In order to sell their cars in the European Union and United States, automakers have to comply with two different crash-test procedures coordinated by the Euro NCAP (European New Car Assessment Program) and IIHS (The Insurance Institute for Highway Safety), respectively.
Naturally, that means more money spent on re-engineering cars to satisfy the two different crash-test standards, and automakers believe they could save hundreds of millions of dollars in costs if the crash-test standards were unified through a free-trade deal.
According to an Autonews report, to help them press their case, car manufacturers are asking academics to find common ground between US and EU standards.
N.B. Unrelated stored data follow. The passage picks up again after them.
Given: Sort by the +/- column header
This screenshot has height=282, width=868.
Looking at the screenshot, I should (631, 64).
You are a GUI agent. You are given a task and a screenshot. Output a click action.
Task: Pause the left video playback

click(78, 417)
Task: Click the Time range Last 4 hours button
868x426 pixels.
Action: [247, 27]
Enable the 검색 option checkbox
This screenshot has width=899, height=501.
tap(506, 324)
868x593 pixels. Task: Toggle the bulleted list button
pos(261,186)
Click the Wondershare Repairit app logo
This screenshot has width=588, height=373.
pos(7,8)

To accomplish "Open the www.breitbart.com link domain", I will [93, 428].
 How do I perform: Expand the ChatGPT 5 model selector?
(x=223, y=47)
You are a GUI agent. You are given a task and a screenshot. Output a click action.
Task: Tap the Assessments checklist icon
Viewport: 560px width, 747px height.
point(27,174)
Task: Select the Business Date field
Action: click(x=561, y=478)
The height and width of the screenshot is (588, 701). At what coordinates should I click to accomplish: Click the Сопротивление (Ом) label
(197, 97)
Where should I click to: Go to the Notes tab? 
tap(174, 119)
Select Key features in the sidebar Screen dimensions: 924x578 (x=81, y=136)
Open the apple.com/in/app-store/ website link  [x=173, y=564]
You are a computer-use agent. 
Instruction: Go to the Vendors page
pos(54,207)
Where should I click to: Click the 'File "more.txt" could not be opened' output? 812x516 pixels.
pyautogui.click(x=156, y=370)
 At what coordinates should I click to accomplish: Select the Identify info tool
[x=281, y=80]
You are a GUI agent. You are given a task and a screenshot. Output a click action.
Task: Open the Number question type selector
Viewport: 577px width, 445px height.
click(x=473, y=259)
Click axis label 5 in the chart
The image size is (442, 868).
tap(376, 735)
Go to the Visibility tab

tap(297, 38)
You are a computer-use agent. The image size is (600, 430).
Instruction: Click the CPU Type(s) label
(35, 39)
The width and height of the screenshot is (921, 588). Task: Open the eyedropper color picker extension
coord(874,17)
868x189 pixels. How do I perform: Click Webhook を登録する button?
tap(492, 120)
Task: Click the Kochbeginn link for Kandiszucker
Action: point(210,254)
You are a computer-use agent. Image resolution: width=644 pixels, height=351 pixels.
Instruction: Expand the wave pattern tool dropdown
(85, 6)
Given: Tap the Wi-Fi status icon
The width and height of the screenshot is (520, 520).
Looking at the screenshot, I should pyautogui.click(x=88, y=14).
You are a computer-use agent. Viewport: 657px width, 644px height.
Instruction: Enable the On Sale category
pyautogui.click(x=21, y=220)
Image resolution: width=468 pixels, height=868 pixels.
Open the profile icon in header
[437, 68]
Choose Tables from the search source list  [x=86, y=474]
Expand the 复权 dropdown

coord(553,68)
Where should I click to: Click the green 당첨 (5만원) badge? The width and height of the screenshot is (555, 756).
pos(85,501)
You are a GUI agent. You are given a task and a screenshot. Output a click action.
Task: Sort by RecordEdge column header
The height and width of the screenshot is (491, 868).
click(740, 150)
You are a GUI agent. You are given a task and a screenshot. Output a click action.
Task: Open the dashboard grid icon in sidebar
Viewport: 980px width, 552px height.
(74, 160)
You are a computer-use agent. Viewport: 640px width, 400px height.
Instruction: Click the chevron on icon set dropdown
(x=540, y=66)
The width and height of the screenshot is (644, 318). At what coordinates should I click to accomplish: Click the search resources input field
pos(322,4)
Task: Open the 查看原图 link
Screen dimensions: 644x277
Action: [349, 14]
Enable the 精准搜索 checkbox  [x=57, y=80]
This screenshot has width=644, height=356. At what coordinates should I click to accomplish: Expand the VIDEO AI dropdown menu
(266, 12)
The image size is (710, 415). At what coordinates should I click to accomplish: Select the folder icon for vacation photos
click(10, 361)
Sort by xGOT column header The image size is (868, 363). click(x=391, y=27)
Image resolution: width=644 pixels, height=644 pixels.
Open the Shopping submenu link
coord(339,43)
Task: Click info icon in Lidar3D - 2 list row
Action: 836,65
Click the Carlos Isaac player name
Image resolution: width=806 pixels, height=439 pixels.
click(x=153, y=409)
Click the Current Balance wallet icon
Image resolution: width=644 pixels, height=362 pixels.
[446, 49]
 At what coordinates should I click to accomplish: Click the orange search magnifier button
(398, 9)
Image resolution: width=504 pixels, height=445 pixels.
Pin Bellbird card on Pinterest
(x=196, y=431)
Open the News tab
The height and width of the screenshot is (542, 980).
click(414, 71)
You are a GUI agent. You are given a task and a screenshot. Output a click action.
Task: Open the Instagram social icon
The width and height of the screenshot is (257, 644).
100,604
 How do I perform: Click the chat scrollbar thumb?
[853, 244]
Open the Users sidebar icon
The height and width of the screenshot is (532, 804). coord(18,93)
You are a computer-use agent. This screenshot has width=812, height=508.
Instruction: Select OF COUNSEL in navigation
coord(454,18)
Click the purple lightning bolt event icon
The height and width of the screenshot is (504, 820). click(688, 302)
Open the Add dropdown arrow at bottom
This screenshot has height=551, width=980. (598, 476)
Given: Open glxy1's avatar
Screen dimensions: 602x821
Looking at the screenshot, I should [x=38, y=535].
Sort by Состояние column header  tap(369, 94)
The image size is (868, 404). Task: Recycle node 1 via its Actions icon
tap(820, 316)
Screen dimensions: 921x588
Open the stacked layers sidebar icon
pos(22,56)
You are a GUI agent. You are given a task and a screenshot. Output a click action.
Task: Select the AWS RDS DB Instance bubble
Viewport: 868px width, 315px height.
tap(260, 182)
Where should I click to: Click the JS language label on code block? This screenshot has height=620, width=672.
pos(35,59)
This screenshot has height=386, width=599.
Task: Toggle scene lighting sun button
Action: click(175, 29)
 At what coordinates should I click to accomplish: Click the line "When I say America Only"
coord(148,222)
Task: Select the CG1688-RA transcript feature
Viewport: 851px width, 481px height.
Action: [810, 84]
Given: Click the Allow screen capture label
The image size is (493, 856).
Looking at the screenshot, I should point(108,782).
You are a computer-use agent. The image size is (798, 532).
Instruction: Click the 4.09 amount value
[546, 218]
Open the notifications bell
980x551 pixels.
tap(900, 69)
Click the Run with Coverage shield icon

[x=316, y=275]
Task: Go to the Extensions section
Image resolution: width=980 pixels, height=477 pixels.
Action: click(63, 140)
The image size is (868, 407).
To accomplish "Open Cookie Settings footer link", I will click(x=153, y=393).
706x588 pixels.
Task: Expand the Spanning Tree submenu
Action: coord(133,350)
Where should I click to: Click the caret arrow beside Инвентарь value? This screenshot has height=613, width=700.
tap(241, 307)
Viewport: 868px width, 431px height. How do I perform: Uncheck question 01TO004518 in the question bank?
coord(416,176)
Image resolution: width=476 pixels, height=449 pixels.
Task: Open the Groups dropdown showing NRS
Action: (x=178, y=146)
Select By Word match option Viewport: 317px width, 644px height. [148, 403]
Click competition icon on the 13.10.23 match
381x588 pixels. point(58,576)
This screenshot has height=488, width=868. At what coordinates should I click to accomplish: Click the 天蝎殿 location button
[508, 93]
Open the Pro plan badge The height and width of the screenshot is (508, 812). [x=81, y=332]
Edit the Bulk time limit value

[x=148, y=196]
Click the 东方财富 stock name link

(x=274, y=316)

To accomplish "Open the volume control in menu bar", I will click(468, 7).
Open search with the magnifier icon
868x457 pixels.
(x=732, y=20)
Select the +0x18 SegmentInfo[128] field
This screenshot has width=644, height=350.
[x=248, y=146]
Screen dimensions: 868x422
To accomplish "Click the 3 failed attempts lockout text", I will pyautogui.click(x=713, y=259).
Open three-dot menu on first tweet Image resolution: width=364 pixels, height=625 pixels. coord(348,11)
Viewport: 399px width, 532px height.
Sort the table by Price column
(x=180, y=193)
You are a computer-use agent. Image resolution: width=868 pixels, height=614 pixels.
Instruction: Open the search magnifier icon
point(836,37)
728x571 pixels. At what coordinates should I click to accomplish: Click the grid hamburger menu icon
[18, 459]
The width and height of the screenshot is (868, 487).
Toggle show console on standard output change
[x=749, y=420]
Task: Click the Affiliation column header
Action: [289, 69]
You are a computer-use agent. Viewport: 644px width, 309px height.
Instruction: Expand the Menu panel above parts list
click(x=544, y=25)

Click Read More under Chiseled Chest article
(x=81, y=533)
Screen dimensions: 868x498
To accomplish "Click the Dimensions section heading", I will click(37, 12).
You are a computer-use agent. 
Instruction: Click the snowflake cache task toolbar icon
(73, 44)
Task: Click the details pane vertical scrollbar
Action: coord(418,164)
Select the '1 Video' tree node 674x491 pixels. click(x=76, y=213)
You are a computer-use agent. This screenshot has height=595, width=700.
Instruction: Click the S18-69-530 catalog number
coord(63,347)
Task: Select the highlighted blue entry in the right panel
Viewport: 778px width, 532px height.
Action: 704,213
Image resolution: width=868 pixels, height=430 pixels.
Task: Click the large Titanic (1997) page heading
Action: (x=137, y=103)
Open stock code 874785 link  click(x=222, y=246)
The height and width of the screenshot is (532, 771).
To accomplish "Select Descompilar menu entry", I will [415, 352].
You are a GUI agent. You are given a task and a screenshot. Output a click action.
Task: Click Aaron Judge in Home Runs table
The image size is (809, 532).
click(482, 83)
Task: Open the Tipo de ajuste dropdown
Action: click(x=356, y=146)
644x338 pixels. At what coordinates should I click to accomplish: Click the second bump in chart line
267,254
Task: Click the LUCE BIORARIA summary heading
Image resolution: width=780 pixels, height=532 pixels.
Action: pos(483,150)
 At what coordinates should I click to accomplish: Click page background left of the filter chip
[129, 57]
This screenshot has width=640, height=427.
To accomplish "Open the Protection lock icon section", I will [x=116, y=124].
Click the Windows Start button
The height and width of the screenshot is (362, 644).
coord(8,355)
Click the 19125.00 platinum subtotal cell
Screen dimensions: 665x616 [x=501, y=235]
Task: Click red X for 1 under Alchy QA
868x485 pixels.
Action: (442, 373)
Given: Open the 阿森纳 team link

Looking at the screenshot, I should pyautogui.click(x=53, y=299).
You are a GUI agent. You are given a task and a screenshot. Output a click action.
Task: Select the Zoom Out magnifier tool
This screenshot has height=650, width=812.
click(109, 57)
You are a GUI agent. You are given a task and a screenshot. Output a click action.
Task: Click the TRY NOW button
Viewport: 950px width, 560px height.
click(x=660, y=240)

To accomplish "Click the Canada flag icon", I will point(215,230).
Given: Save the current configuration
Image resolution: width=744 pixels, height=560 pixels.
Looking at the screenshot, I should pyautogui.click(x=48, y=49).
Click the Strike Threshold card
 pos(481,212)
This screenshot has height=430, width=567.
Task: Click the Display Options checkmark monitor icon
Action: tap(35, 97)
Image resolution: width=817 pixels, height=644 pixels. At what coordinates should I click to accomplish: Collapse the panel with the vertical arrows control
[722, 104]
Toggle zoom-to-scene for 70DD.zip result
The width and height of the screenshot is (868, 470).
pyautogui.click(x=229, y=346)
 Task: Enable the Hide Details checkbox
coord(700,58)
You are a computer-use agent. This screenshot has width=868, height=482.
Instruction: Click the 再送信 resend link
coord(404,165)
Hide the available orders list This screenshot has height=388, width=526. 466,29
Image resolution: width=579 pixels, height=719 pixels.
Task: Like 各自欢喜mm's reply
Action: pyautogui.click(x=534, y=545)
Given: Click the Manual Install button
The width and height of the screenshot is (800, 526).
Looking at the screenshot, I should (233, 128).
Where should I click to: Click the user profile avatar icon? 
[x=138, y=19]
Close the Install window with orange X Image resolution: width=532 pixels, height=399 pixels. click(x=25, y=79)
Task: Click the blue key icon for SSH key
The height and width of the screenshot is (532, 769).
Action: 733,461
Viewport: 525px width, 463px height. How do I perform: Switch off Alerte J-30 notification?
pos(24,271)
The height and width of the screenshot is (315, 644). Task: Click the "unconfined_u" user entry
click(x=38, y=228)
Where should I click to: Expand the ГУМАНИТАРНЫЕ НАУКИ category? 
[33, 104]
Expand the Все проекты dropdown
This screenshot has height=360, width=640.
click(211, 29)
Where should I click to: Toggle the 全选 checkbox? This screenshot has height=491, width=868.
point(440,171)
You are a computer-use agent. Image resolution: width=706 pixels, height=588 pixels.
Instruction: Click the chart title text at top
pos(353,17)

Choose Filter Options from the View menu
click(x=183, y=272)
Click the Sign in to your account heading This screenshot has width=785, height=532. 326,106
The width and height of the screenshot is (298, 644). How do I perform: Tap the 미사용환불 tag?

Lobbyists for carmakers from both sides of the Atlantic asked the University of Michigan Transportation Research Institute in Ann Arbor, Michigan, and SAFER, a transportation research group at Chalmers University in Gothenburg, Sweden, to help convince authorities of the benefits of unified safety standards.
“Regulators tend to believe that their standards are the best. They have ‘not-invented-here syndrome,’” said Gloria Bergquist, a spokeswoman for the Alliance of Automobile Manufacturers, an US lobbying group whose members include General Motors, Toyota and Volkswagen. “We want to show them that our standards may differ in some modest ways, but the ones that we’re looking at harmonizing are essentially equivalent,” Bergquist added.
The Michigan institute and SAFER will gather data and come up with a methodology by late April or early May. The academics would then conduct an analysis and finish their report by the end of 2014, when the US and EU are hoping to finalize the free-trade deal.